Current strategies in cancer treatment employ combinations of different treatment modalities, which include chemotherapy, radiotherapy, immunotherapy, and surgery. Consistent with that approach, the present study demonstrates how chemotherapeutic agents can potentiate the delivery of radiolabeled, necrosis-targeting antibodies (chTNT-3, NHS76) to tumor.
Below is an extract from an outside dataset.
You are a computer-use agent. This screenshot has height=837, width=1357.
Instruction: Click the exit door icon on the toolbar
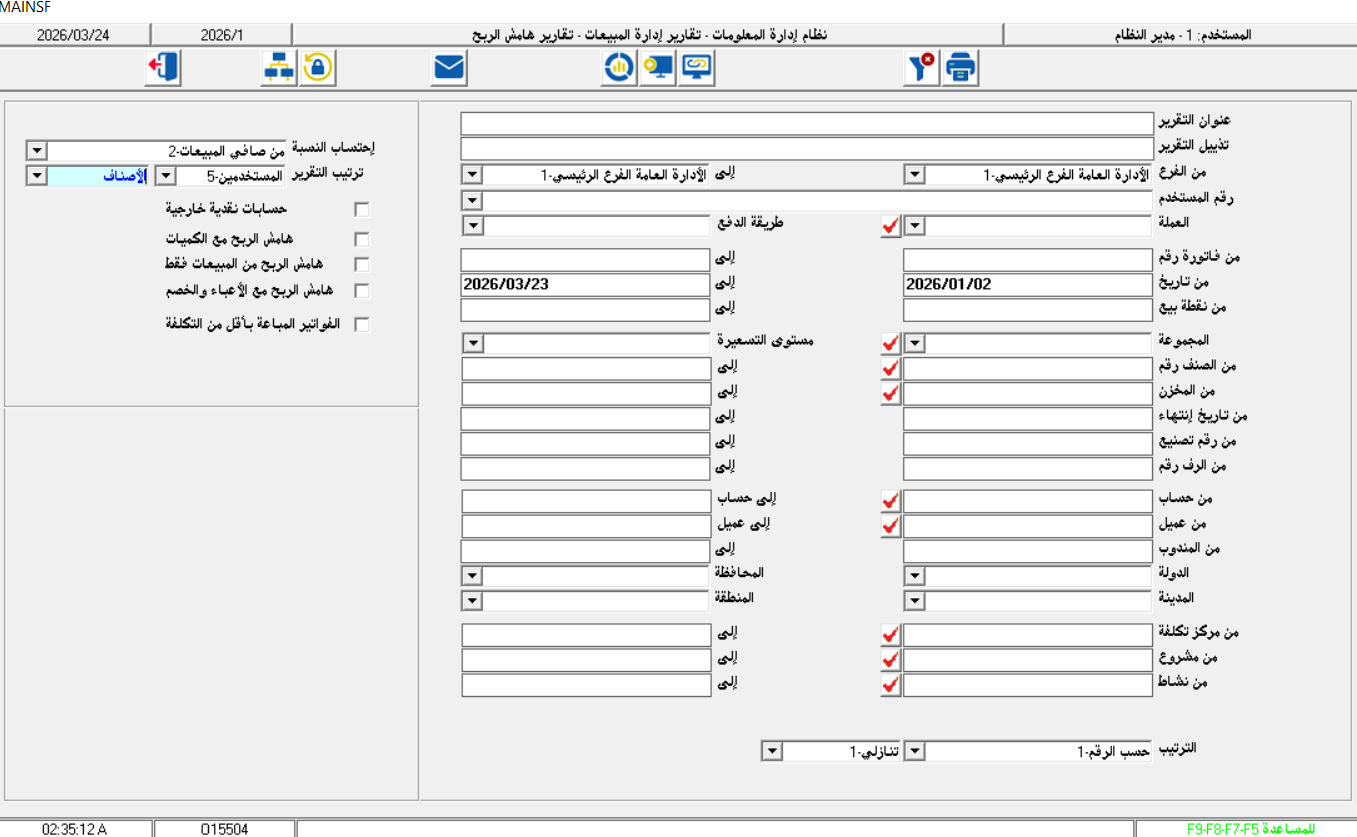tap(163, 68)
All chemotherapeutics in this study (5-fluorouracil, etoposide, vinblastine, paclitaxel, and doxorubicin) resulted in statistically significant increases in tumor uptake of radiolabeled antibodies and their F(ab')2 fragments compared to no pretreatment with chemotherapy. Labeled antibodies were administered at various time points following a single dose of chemotherapy in multiple tumor models, and the biodistribution of the antibodies was determined by measuring radioactivity in harvested tissues. MicroPET/CT was also done to demonstrate clinical relevancy of using chemotherapy pretreatment to increase antibody uptake. Results of biodistribution and imaging data reveal specific time frames following chemotherapy when necrosis-targeting antibodies are best delivered, either for imaging or radiotherapy. Thus, the present work offers the prospect of using cytoreductive chemotherapy to increase tumor accumulation of select therapeutic antibodies, especially when combined with other forms of immunotherapy, for the successful treatment of solid tumors.